Amid the pre-pandemic boom of the gig economy, WeWork launched with a stated goal of providing coworking spaces to small businesses and freelancers, including physical and virtual shared spaces. Since its 2010 launch, the flexible spaces, some of which could be rented on a monthly basis, proved a hit, and received some rapid uptake in the project’s early phases – even though it struggled to really monetise this uptake. This led to WeWork achieving ‘unicorn’ status in 2014, as a start-up valued at $4.6 billion.
As the hype continued to grow, the organisation quickly attracted a huge glut of private equity funding. In 2017, Japanese multinational conglomerate holding company SoftBank became the latest entity to sink funds into WeWork, investing $4.4 billion which took WeWork’s funding round to over $20 billion. This was in spite of WeWork having never actually turned a profit – also like may start-ups at the time – and in the following years, it became increasingly clear that a potent mixture of hype and dishonesty had seen the start-up colossally over-valued.

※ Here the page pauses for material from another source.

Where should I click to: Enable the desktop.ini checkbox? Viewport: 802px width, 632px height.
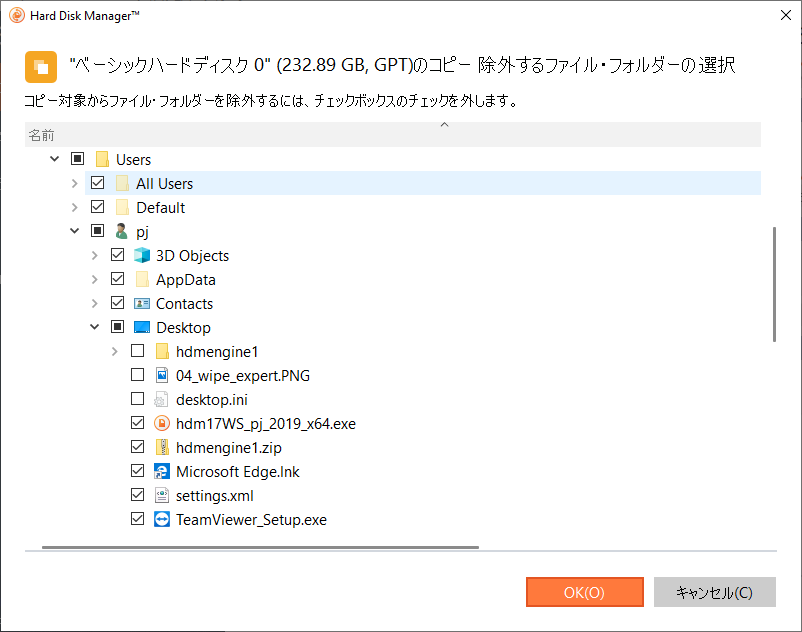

In 2019, the extent of the problem finally came to light, when – having been re-valued at $47 billion – WeWork decided to try and attract even more capital by going public. In order to do that, it had to file a public prospectus, describing its financial security for potential buyers – but this ended up putting off investors, as it revealed the extent of the company’s losses over its decade in business. Among the parts of the statement to pique the suspicions of analysts were the fact CEO Adam Neumann has been charging the company for personal expenses on things such as credit card debt secured by WeWork stock – leading to questions about the firm’s true worth, and its corporate governance.

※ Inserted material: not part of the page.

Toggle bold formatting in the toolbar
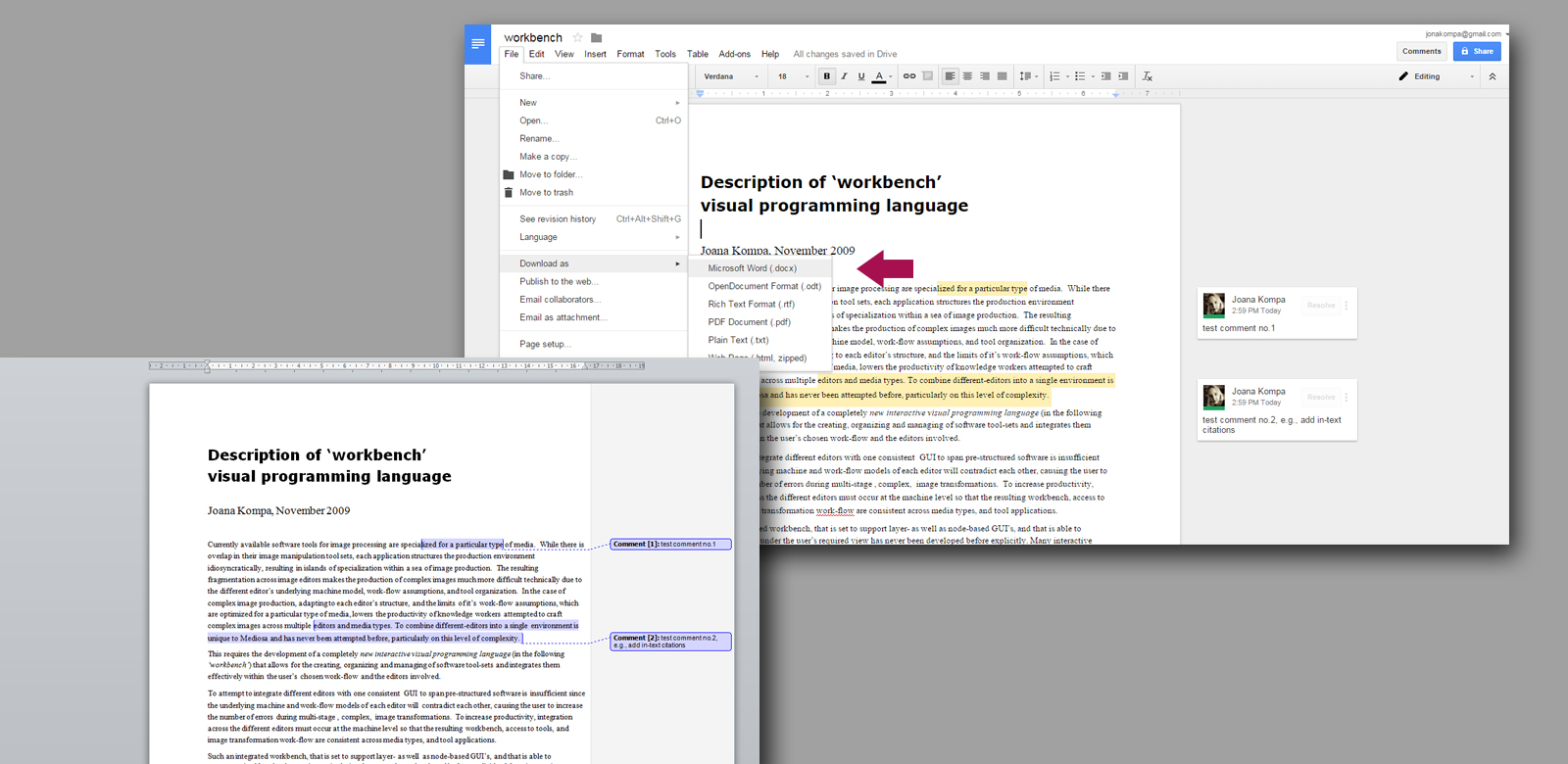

Neumann was forced to step down, but the problems did not stop there for WeWork. With the firm’s IPO having failed, reports also surfaced that phonebooths in select WeWork offices were ridden with cancer-causing formaldehyde. Then, in 2020, investors who bought shares in WeWork prior to the IPO filed a class-action lawsuit against WeWork and SoftBank, in which they alleged that WeWork downplayed losses and overhyped its business plan.
New CEO Sandeep Mathrani sought to cut overhead costs by $1.1 billion and $400 million in operating expenses, boosting WeWork’s free cash flow by $1.6 billion – but by 2023, it was reported that WeWork – now valued at $360.9 million – faced delisting on the New York Stock Exchange as its stock price had fallen below $1. WeWork has since warned that it has ‘substantial doubt’ that it can stay in business for any longer, and announced that it may have to file for Chapter 11 bankruptcy protection.

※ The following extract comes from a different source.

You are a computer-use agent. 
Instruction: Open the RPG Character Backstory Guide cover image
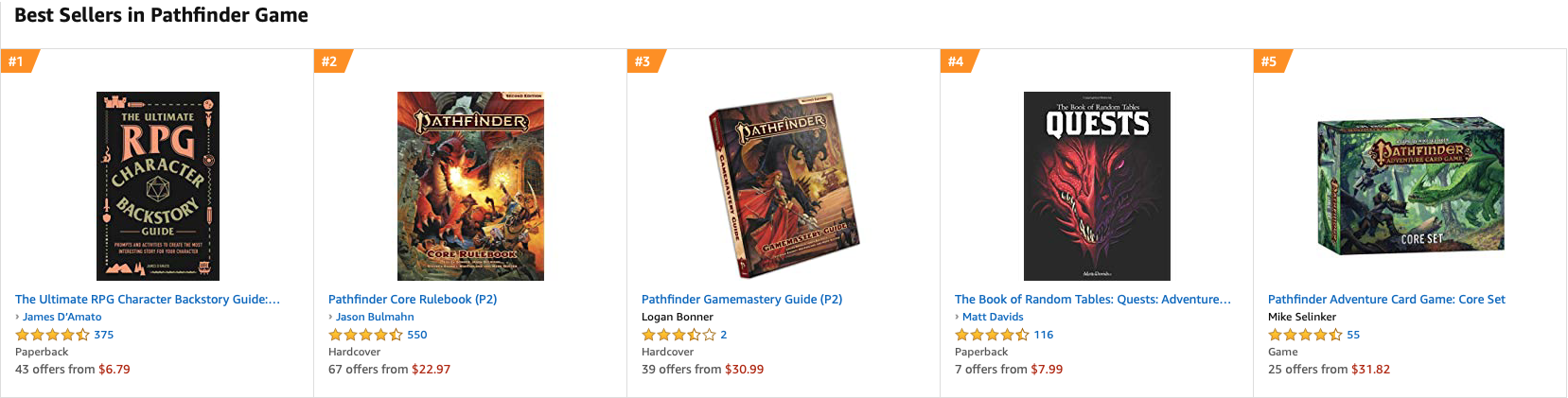[158, 186]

In search of one final lifeline, WeWork has appointed a crack squad of business experts to try and turn its sinking operations around. As WeWork bids to restructure its debts out of court, and avoid bankruptcy, the firm has hired real estate adviser Hilco Global, re-engaged law firm Kirkland & Ellis for advice on its options, and tapped corporate rescue consultancy Alvarez & Marsal – according to reports first published by Bloomberg News.
Bloomberg cited sources at WeWork who asked not to be identified because the matter is private, but said that the firm is struggling with a heavy debt load and poor financial performance. Representatives for Hilco, Kirkland and A&M are all yet to comment on the matter.
The news comes after WeWork already added four restructuring specialists to its board. Alongside Paul Aronzon, Paul Keglevic, and Henry Miller, Elizabeth LaPuma is of note because earlier in her career, she was also an A&M advisor. While LaPuma was most recently the head of UBS’s balance sheet advisory group, serving as a managing director, she also previously ran A&M’s asset management services practice, managing a portfolio of assets including a $2.5 billion portfolio of debt and equity investments.
The advisors now find themselves in a race against time to steady the ship, with WeWork’s shares having been suspended from the New York Stock Exchange. The shares had been in free-fall to a price of $0.12, but due to these “abnormally low” trading price levels, the stock exchange has since confirmed it will now initiate proceedings to delist them completely – possibly closing off one of WeWork’s most historically dependable sources of income: speculative investors.